Una replica del tubulo renale prossimale stampata in 3D è stata ottenuta dai ricercatori del Wyss Institute in collaborazione con Roche. (Credit: Lewis Lab/Wyss Institute at Harvard University)

La stampa 3D riserva ogni giorno nuove applicazioni, sempre più pensate nell’ottica di disporre di strumenti efficienti ed efficaci per la terapia rigenerativa o lo screening farmacologico: è l’esempio dell’architettura funzionale di un tubulo renale stampato in 3D sviluppata dai ricercatori del Wyss Institute dell’università di Harvard in collaborazione con Roche. Il nuovo manufatto ricostruisce fedelmente le funzioni di una subnità fondamentale del rene, il tubulo prossimale; il lavoro è stato pubblicato su Scientific Reports.

Una replica del tubulo renale prossimale stampata in 3D è stata ottenuta dai ricercatori del Wyss Institute in collaborazione con Roche. (Credit: Lewis Lab/Wyss Institute at Harvard University)
Una replica del tubulo renale prossimale stampata in 3D è stata ottenuta dai ricercatori del Wyss Institute in collaborazione con Roche. (Credit: Lewis Lab/Wyss Institute at Harvard University)

La piattaforma di bioprinting 3D del Wyss Institute aveva già dimostrato la sua capacità di costruire tessuti artificiali che si sono dimostrati vitali per più di un mese in vitro, a partire da una matrice extracellulare contenente al suo interno varie tipologie di cellule e un network vascolare. Il nuovo studio ha esteso la portata della tecnica all’ottenimento di una replica del tubulo prossimale del rene, la struttura a serpentina che rappresenta una parte essenziale del nefrone. Al suo interno, infatti, il 65-80% dei nutrienti sono riassorbiti e trasportati nuovamente dai filtrati renali al flusso sanguigno.

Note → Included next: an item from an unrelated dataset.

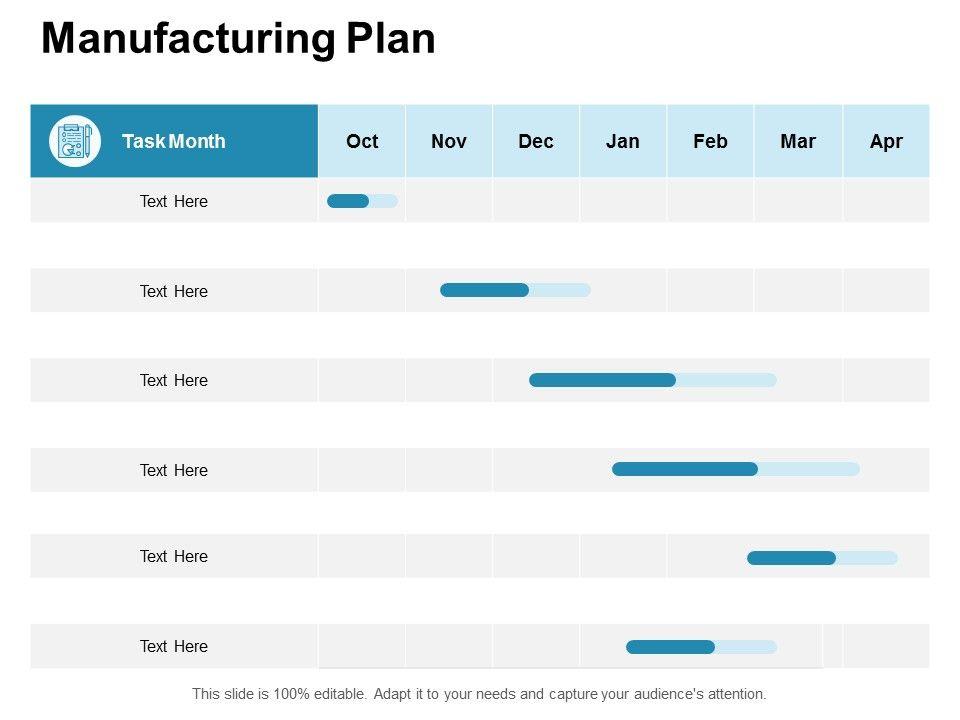Click the third row Dec-Mar progress bar

652,380
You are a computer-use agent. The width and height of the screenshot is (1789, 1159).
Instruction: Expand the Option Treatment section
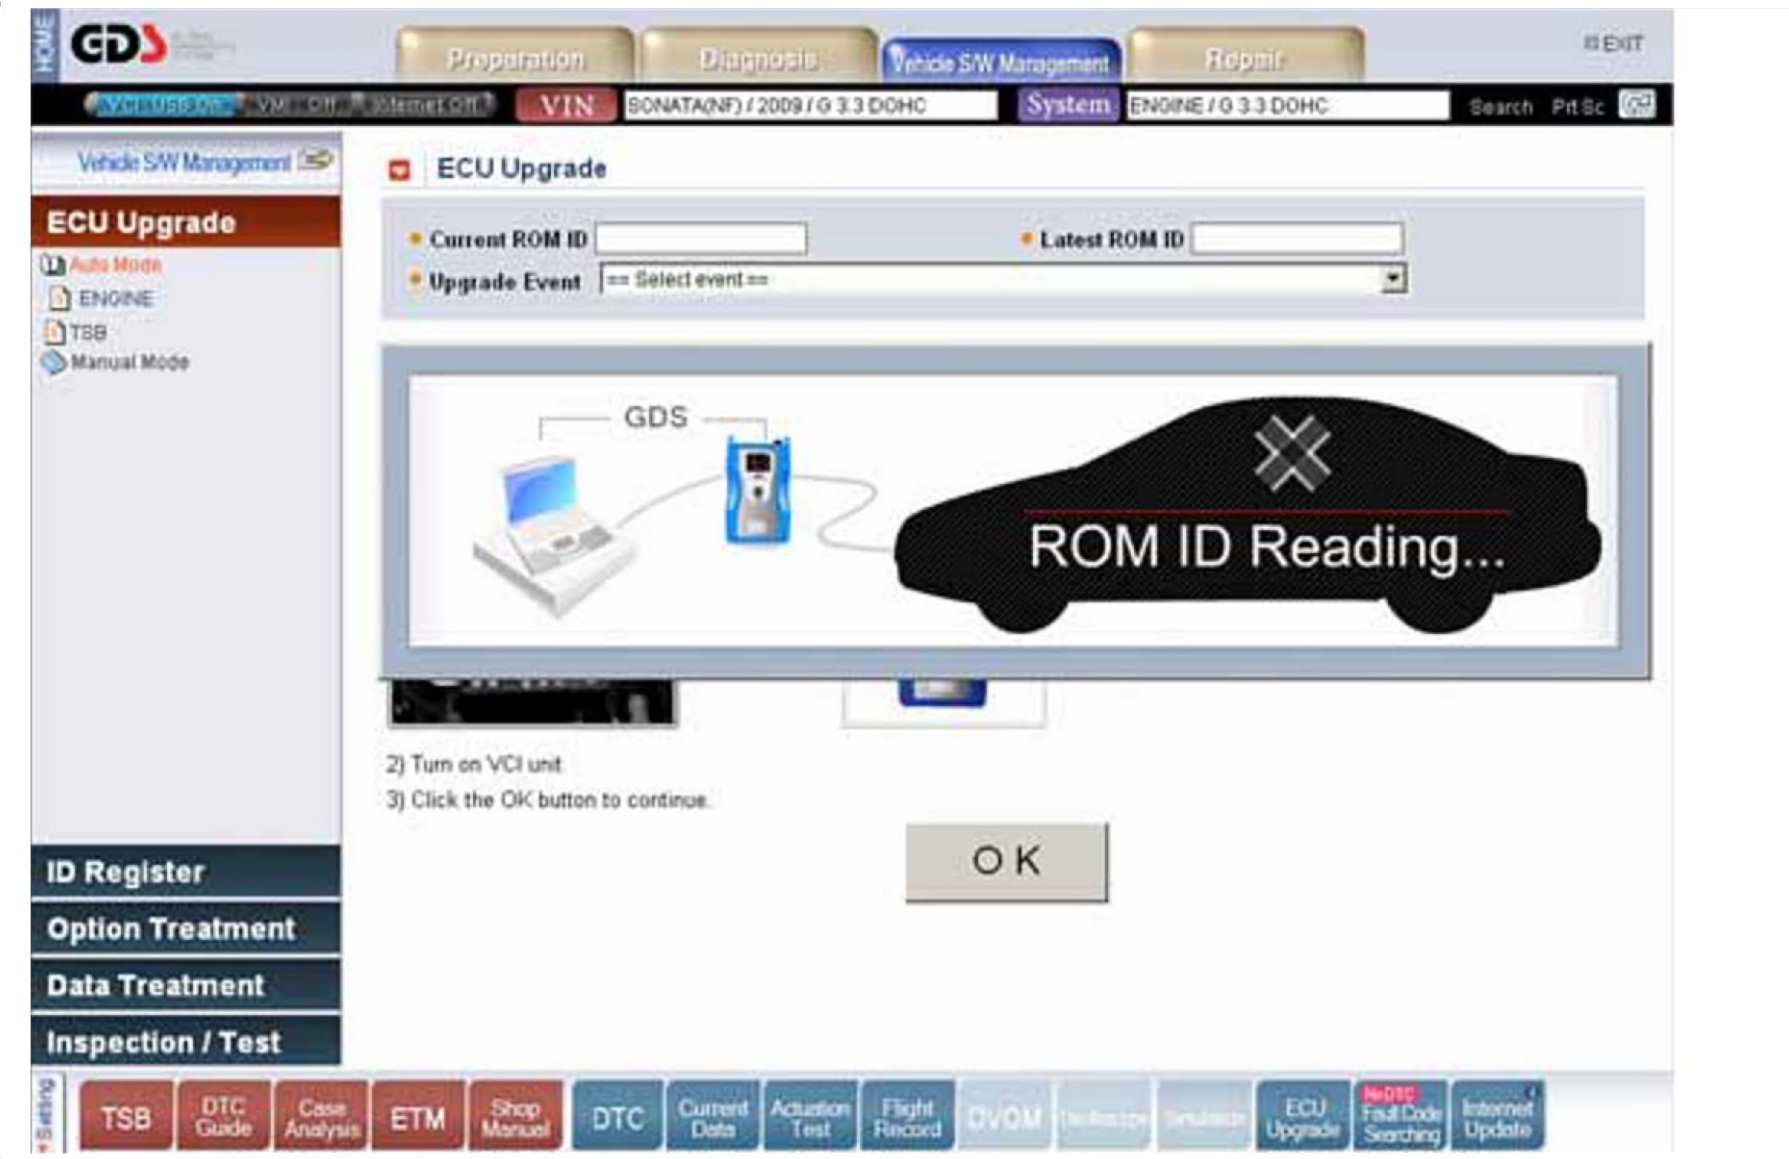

I ricercatori americani hanno utilizzato una guarnizione in silicone come stampo a partire dal quale ottenere la matrice extracellulare. A questo ha fatto seguito la stampa della struttura tubulare simile a quella del tubulo renale prossimale umano. Allo scopo è stato utilizzato un “inchiostro simpatico”, che alla fine del processo è stato liquefatto e rimosso. Il modello tubulare così ottenuto è stato quindi racchiuso all’interno di un secondo strato di matrice extracellulare.

Gli sviluppi futuri

Secondo i due co-autori dello studio, Kimberly Homan e David Kolesky, il costrutto ottenuto mediante stampa 3D rappresenta un modello in vitro credibile, migliorativo rispetto alle tradizionali colture cellulari bidimensionali. “L’uso di modelli funzionali “tissue-like” nel corso degli studi pre-clinici potrà fornire una visione prima insperata sulle risposte ai farmaci rilevanti per l’uomo prima dello sviluppo clinico”, ha commentato Annie Moisan, che dirige il laboratorio di Mechanistic Safety di Roche che ha collaborato al progetto. Sul breve periodo, il metodo potrebbe portare a nuovi strumenti paziente-specifici per diagnosi più precise e per una migliore valutazione dell’impatto delle diverse opzioni di trattamento. In tempi più lunghi, invece, i ricercatori stimano si possa giungere all’ottenimento di veri e propri impianti e organ-assistive device. La ricerca proseguirà non solo con lo scaling up del metodo e la sua possibile applicazione in vivo, ma anche in direzione di una sua possibile estensione all’ottenimento di repliche 3D di altri organi e tessuti umani complessi. “Abbiamo inizialmente mirato a questa architettura renale perché il rene rappresenta un pressante bisogno clinico nel mondo”, ha sottolineato Jennifer Lewis.